With three feature films under her fashionably slim belt, Sofia Coppola tackles a personal and poignant story, revolving around a hotel and a father/daughter relationship. Burnt-out, decadent action star Johnny Marco (Stephen Dorff) lives at Hollywood’s fabled Chateau Marmont. Catering to upscale hipsters, it’s known as the no-tell hotel.
Built in 1929, modeled after Chateau Amboise in France’s Loire Valley, it’s where John Belushi overdosed on cocaine, Benico Del Toro had sex with Scarlett Johansson in an elevator, and Jim Morrison said he used up the “eighth of his nine lives” shimming down a drainpipe from the roof into the window of his room.
As it begins, chronically depressed, perpetually stoned Johnny is sprawled on the bed, listlessly watching identical strippers pole-dance for his amusement. When he falls asleep during their routine, the twins casually gather their equipment and depart. Then, one day, Johnny’s 11 year-old daughter Cleo (Elle Fanning) is dumped on his doorstep, as his exasperated ex-wife telephones instructions to drop her off at summer camp.
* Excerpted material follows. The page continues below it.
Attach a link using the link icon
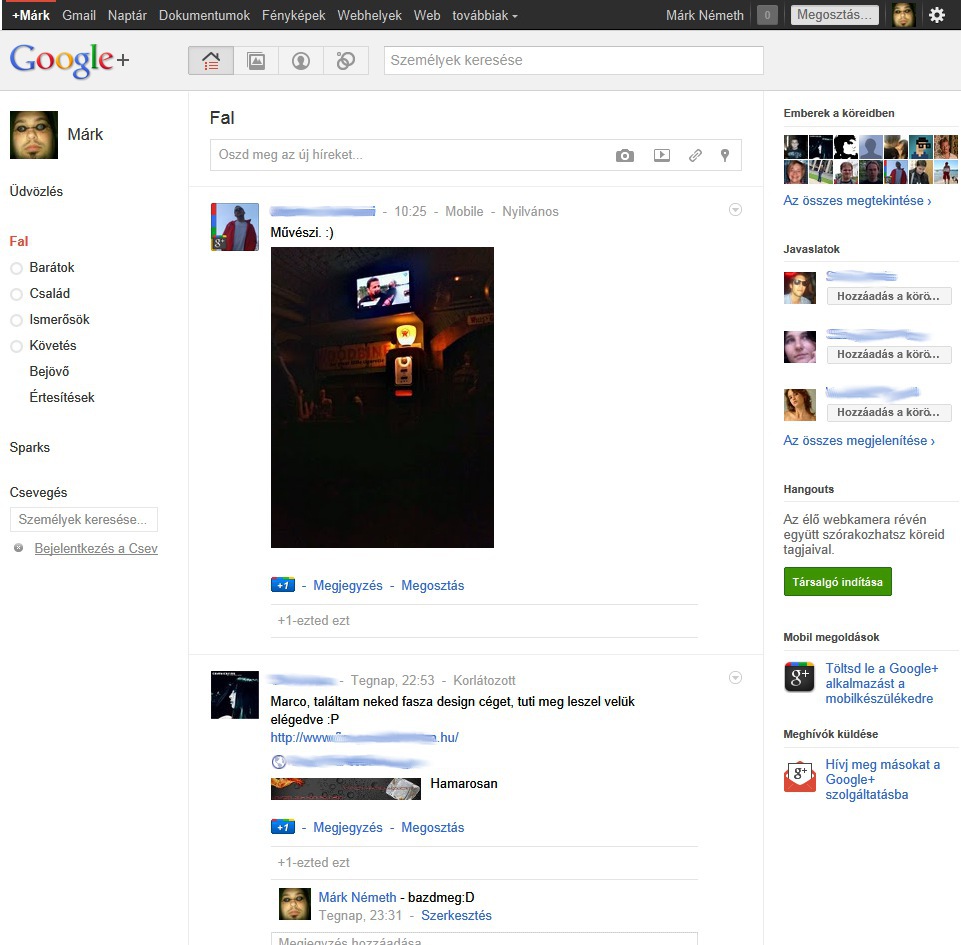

In the interim, they spend time together, and Johnny gradually learns what it means to be
accountable for somebody else.
After playing the so-called fifth Beatle in “Backbeat,” an evil vampire kingpin in “Blade, and transsexual Candy Darling in “I Shot Andy Warhol,” Stephen Dorff superbly underplays Johnny, while coltish Elle Fanning enchants.
Despite its Golden Lion Award for Best Picture at the Venice Film Festival (where her ex-boyfriend Quentin Tarantino headed the jury), on the Granger Movie Gauge of 1 to 10, “Somewhere” goes nowhere with an atmospheric 5. It’s an oblique, low-key, melancholy rumination on adult responsibility.